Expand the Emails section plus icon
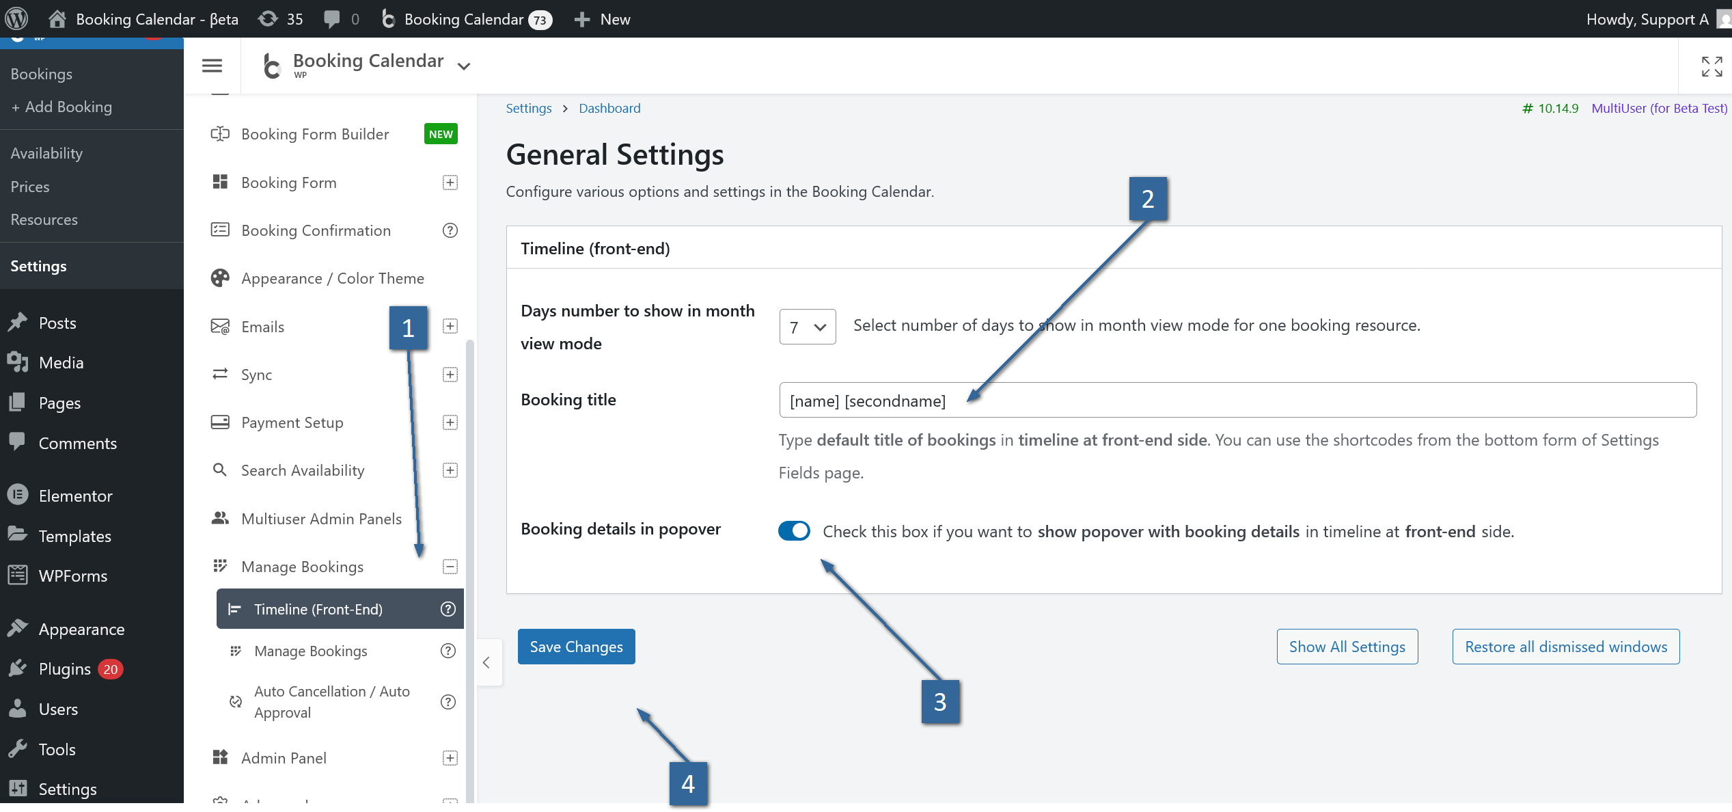1732x812 pixels. point(450,326)
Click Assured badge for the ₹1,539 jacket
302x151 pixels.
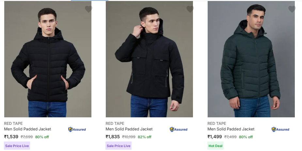[x=77, y=129]
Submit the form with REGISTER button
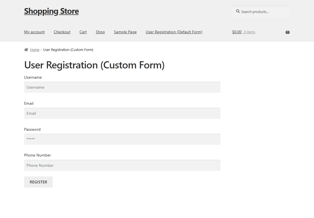Viewport: 314px width, 218px height. click(x=38, y=182)
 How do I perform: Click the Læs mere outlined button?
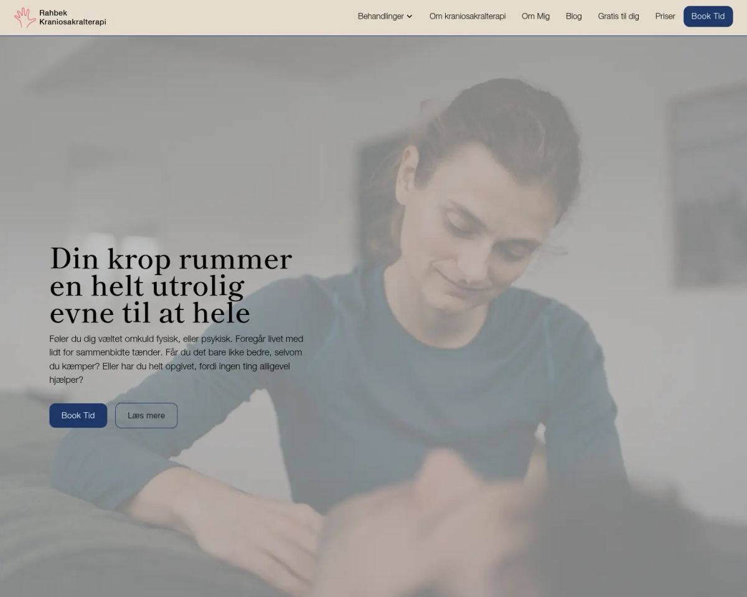146,415
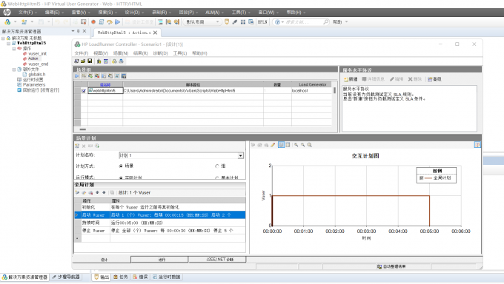The width and height of the screenshot is (504, 284).
Task: Collapse the WebHttpHtml5 tree node
Action: pyautogui.click(x=9, y=43)
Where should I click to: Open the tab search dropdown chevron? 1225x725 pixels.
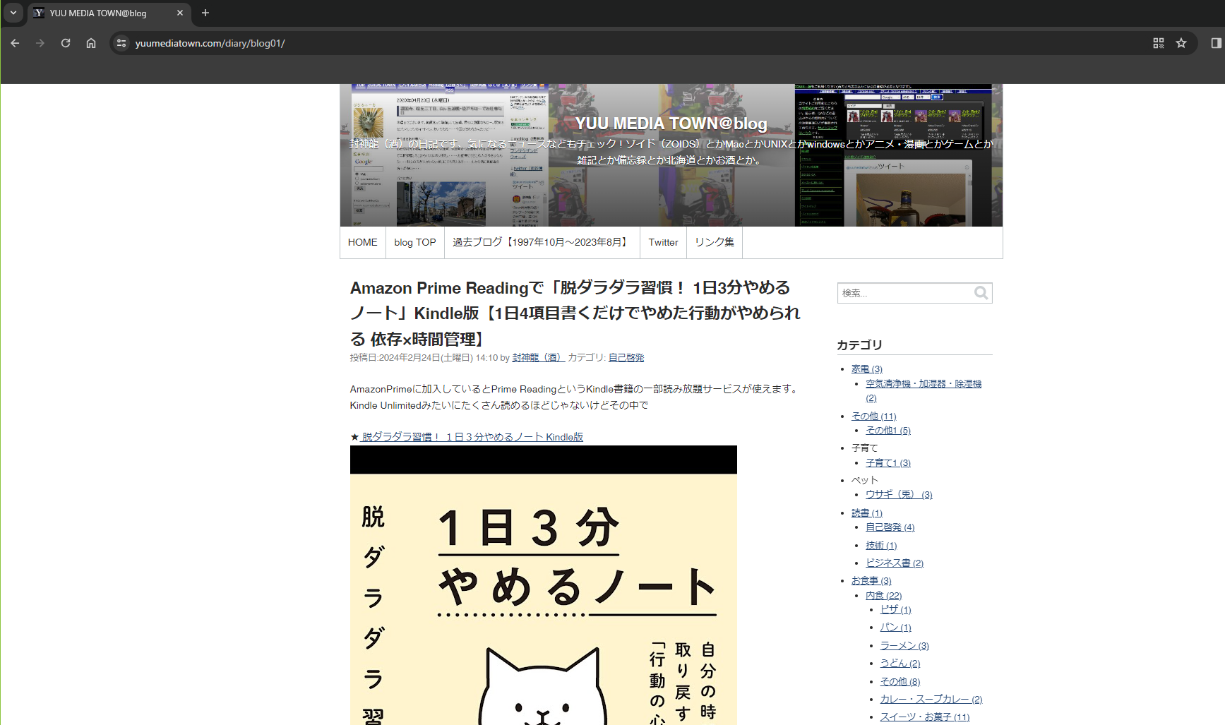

⁂

Task to carry out:
Copy all of the items above word for word, omitting the pictures.

Response for this exercise:
Expand the Emails section plus icon
1732x812 pixels. point(450,326)
Click Assured badge for the ₹1,539 jacket
302x151 pixels.
[x=77, y=129]
Submit the form with REGISTER button
Viewport: 314px width, 218px height. click(x=38, y=182)
 How do I perform: Click the Læs mere outlined button?
146,415
The width and height of the screenshot is (504, 284).
Task: Collapse the WebHttpHtml5 tree node
Action: pyautogui.click(x=9, y=43)
Where should I click to: Open the tab search dropdown chevron? 1225x725 pixels.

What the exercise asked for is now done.